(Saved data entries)
/---

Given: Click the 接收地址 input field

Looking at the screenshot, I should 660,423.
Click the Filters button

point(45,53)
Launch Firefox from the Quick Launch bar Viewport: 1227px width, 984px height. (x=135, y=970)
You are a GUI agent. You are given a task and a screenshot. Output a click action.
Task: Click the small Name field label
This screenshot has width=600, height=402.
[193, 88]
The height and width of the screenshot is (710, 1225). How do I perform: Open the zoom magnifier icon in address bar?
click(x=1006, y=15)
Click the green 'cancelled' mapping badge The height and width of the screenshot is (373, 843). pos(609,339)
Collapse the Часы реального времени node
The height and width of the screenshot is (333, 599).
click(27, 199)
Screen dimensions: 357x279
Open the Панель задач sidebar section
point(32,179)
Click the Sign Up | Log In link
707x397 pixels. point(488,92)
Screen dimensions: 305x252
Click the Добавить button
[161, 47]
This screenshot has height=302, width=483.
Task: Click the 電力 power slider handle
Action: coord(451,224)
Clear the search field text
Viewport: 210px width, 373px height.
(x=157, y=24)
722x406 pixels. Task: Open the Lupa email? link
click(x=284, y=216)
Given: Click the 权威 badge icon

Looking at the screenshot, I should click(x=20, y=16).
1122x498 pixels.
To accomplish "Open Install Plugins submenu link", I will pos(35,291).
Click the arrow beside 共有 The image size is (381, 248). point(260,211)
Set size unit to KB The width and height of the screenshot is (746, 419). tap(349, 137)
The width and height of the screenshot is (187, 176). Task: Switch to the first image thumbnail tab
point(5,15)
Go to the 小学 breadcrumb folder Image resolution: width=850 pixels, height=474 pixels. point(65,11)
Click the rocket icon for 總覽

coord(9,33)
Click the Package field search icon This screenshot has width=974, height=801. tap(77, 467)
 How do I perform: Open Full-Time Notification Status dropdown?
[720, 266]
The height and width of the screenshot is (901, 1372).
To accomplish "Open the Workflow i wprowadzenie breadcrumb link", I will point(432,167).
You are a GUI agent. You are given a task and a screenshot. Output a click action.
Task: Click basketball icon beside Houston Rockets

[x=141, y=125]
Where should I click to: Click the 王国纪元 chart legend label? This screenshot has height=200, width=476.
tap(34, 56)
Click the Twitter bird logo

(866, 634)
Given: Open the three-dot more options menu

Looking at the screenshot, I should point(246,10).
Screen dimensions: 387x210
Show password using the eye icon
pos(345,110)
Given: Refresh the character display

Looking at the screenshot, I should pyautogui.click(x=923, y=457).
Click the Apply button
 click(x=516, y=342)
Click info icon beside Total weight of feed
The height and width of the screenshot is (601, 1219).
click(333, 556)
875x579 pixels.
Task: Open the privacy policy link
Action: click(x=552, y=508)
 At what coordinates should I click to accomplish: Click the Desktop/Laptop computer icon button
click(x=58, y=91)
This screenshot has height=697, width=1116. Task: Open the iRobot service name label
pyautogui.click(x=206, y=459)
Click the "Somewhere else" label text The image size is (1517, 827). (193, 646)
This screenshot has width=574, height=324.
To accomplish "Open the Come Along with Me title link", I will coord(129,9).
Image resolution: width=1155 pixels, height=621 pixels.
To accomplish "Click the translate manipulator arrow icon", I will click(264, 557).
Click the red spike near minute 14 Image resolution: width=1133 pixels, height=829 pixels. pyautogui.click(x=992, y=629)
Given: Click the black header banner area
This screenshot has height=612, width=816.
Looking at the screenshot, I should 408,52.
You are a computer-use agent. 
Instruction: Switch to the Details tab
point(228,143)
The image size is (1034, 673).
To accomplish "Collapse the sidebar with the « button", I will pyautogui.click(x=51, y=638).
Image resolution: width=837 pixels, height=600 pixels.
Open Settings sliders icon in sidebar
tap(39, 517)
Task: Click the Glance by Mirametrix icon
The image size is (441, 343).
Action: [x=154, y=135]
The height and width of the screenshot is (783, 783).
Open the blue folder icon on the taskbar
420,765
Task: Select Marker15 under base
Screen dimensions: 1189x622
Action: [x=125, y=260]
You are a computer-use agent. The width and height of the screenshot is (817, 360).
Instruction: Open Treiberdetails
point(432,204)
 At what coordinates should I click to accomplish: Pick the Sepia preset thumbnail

\---

§ **What is being asked**: Transcribe the records above with every character unchanged.

§ **Written response**:
Given: Click the 接收地址 input field

Looking at the screenshot, I should 660,423.
Click the Filters button

point(45,53)
Launch Firefox from the Quick Launch bar Viewport: 1227px width, 984px height. (x=135, y=970)
You are a GUI agent. You are given a task and a screenshot. Output a click action.
Task: Click the small Name field label
This screenshot has width=600, height=402.
[193, 88]
The height and width of the screenshot is (710, 1225). How do I perform: Open the zoom magnifier icon in address bar?
click(x=1006, y=15)
Click the green 'cancelled' mapping badge The height and width of the screenshot is (373, 843). pos(609,339)
Collapse the Часы реального времени node
The height and width of the screenshot is (333, 599).
click(27, 199)
Screen dimensions: 357x279
Open the Панель задач sidebar section
point(32,179)
Click the Sign Up | Log In link
707x397 pixels. point(488,92)
Screen dimensions: 305x252
Click the Добавить button
[161, 47]
This screenshot has height=302, width=483.
Task: Click the 電力 power slider handle
Action: coord(451,224)
Clear the search field text
Viewport: 210px width, 373px height.
(x=157, y=24)
722x406 pixels. Task: Open the Lupa email? link
click(x=284, y=216)
Given: Click the 权威 badge icon

Looking at the screenshot, I should click(x=20, y=16).
1122x498 pixels.
To accomplish "Open Install Plugins submenu link", I will pos(35,291).
Click the arrow beside 共有 The image size is (381, 248). point(260,211)
Set size unit to KB The width and height of the screenshot is (746, 419). tap(349, 137)
The width and height of the screenshot is (187, 176). Task: Switch to the first image thumbnail tab
point(5,15)
Go to the 小学 breadcrumb folder Image resolution: width=850 pixels, height=474 pixels. point(65,11)
Click the rocket icon for 總覽

coord(9,33)
Click the Package field search icon This screenshot has width=974, height=801. tap(77, 467)
 How do I perform: Open Full-Time Notification Status dropdown?
[720, 266]
The height and width of the screenshot is (901, 1372).
To accomplish "Open the Workflow i wprowadzenie breadcrumb link", I will point(432,167).
You are a GUI agent. You are given a task and a screenshot. Output a click action.
Task: Click basketball icon beside Houston Rockets

[x=141, y=125]
Where should I click to: Click the 王国纪元 chart legend label? This screenshot has height=200, width=476.
tap(34, 56)
Click the Twitter bird logo

(866, 634)
Given: Open the three-dot more options menu

Looking at the screenshot, I should point(246,10).
Screen dimensions: 387x210
Show password using the eye icon
pos(345,110)
Given: Refresh the character display

Looking at the screenshot, I should pyautogui.click(x=923, y=457).
Click the Apply button
 click(x=516, y=342)
Click info icon beside Total weight of feed
The height and width of the screenshot is (601, 1219).
click(333, 556)
875x579 pixels.
Task: Open the privacy policy link
Action: click(x=552, y=508)
 At what coordinates should I click to accomplish: Click the Desktop/Laptop computer icon button
click(x=58, y=91)
This screenshot has height=697, width=1116. Task: Open the iRobot service name label
pyautogui.click(x=206, y=459)
Click the "Somewhere else" label text The image size is (1517, 827). (193, 646)
This screenshot has width=574, height=324.
To accomplish "Open the Come Along with Me title link", I will coord(129,9).
Image resolution: width=1155 pixels, height=621 pixels.
To accomplish "Click the translate manipulator arrow icon", I will click(264, 557).
Click the red spike near minute 14 Image resolution: width=1133 pixels, height=829 pixels. pyautogui.click(x=992, y=629)
Given: Click the black header banner area
This screenshot has height=612, width=816.
Looking at the screenshot, I should 408,52.
You are a computer-use agent. 
Instruction: Switch to the Details tab
point(228,143)
The image size is (1034, 673).
To accomplish "Collapse the sidebar with the « button", I will pyautogui.click(x=51, y=638).
Image resolution: width=837 pixels, height=600 pixels.
Open Settings sliders icon in sidebar
tap(39, 517)
Task: Click the Glance by Mirametrix icon
The image size is (441, 343).
Action: [x=154, y=135]
The height and width of the screenshot is (783, 783).
Open the blue folder icon on the taskbar
420,765
Task: Select Marker15 under base
Screen dimensions: 1189x622
Action: [x=125, y=260]
You are a computer-use agent. The width and height of the screenshot is (817, 360).
Instruction: Open Treiberdetails
point(432,204)
 At what coordinates should I click to accomplish: Pick the Sepia preset thumbnail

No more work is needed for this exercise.